▶ [Problem to work on] The lines to repeat are those below from the one containing "Task: Click the Type 75 MLRS vehicle image" down to the one containing "Select the Macintosh", both included; reproduce them exactly and nothing else.

*** Opening Extracted material ***

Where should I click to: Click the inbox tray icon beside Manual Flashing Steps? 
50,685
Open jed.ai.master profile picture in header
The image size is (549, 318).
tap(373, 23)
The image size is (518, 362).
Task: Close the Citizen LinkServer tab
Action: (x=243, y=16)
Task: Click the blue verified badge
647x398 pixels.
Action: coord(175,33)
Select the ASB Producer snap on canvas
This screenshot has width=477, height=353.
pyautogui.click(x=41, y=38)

*** Closing Extracted material ***
*** Opening Extracted material ***

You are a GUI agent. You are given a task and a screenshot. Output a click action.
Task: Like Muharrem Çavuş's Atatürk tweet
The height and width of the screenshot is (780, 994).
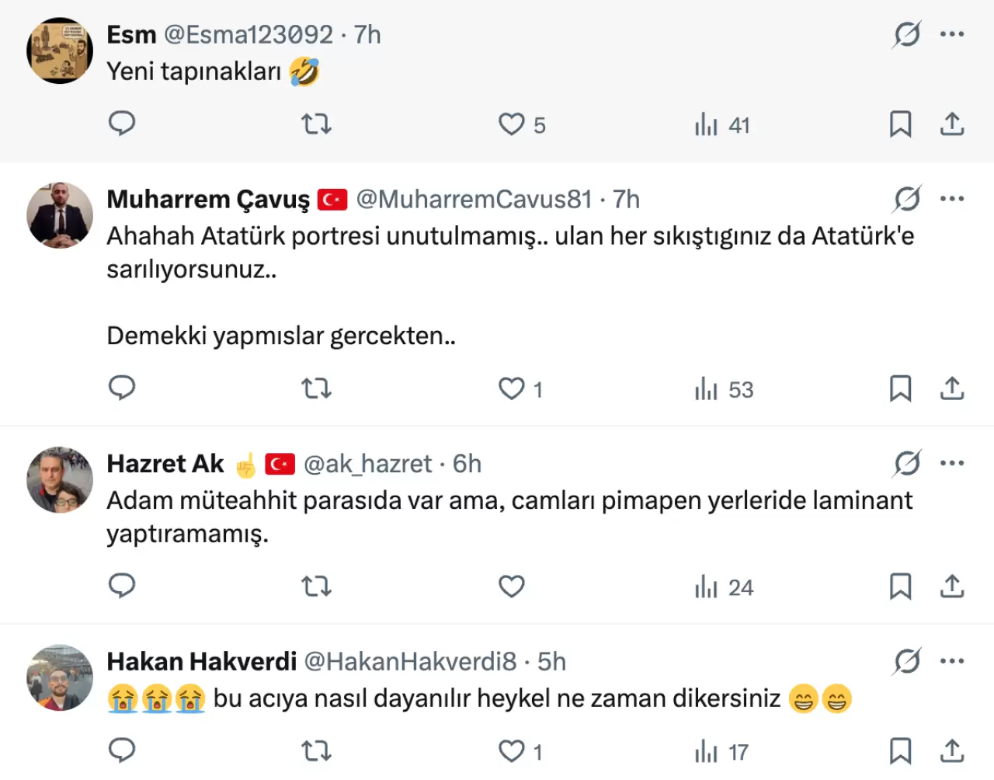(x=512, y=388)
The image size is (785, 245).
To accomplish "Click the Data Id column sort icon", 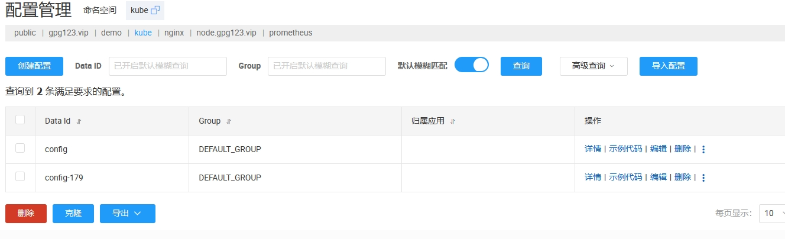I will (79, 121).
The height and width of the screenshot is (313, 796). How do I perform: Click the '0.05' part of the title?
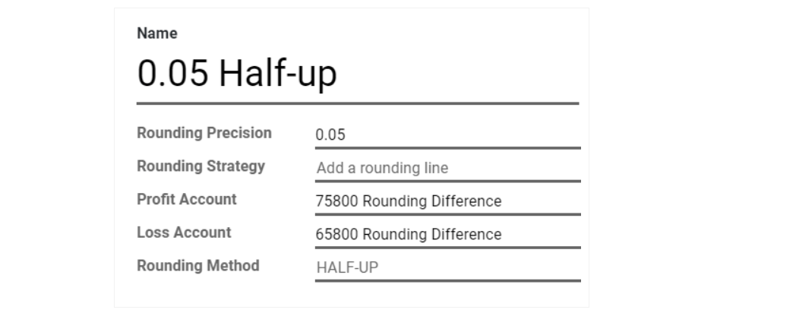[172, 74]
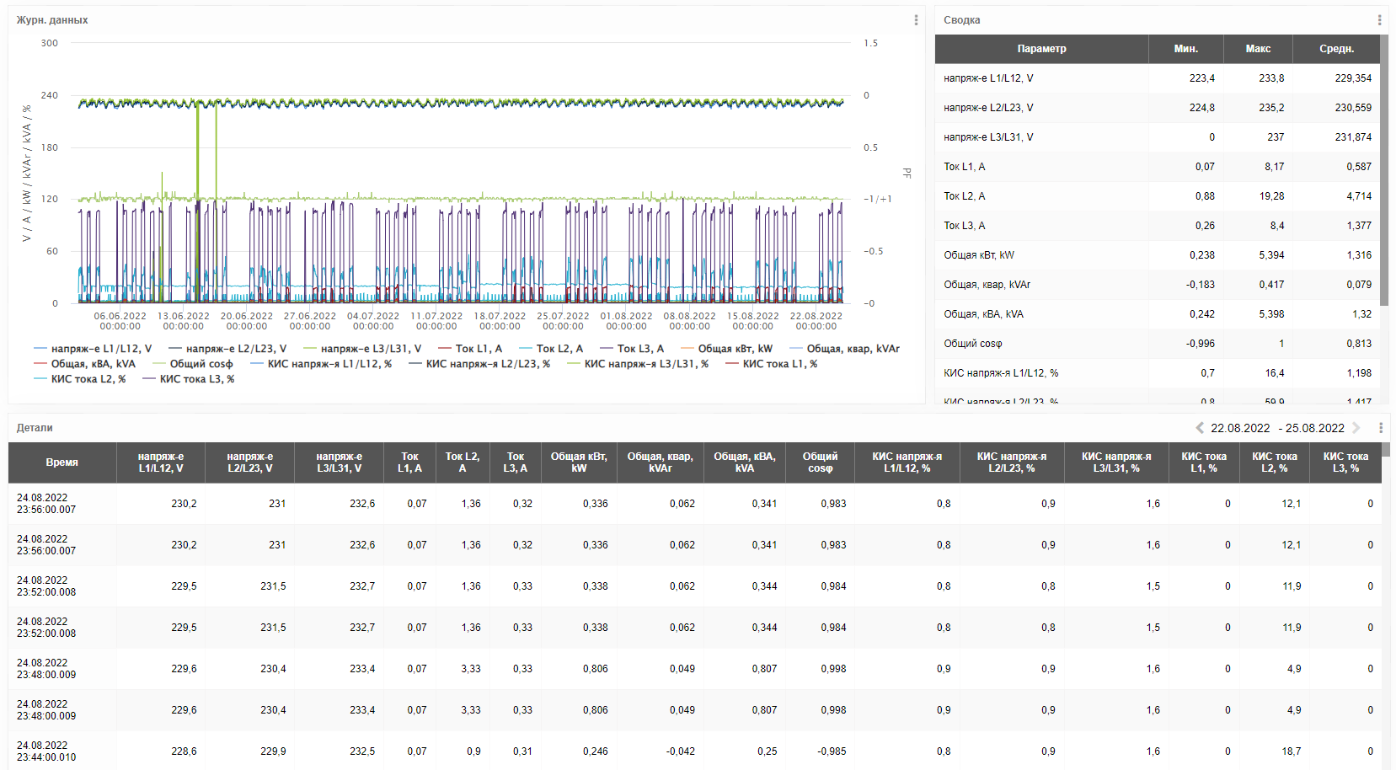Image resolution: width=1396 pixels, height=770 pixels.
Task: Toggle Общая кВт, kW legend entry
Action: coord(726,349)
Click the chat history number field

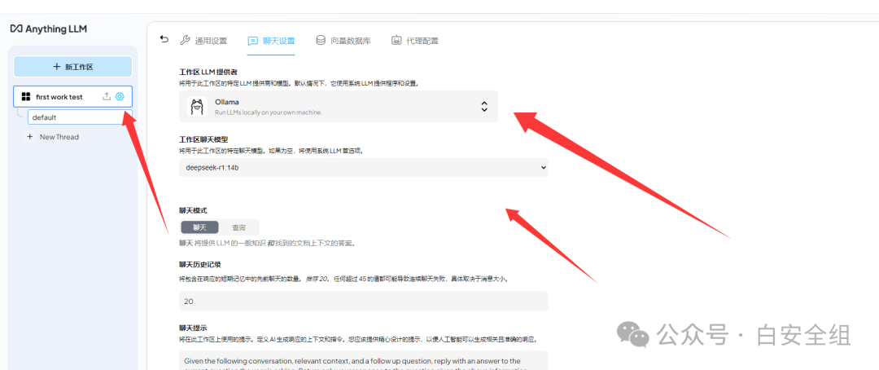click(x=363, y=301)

*** Closing Extracted material ***
*** Opening Extracted material ***

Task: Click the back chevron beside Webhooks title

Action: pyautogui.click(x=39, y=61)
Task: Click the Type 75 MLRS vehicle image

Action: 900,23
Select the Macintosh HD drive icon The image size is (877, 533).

*** Closing Extracted material ***

▶ [Written reply]
Task: Click the Type 75 MLRS vehicle image

Action: 900,23
Select the Macintosh HD drive icon The image size is (877, 533).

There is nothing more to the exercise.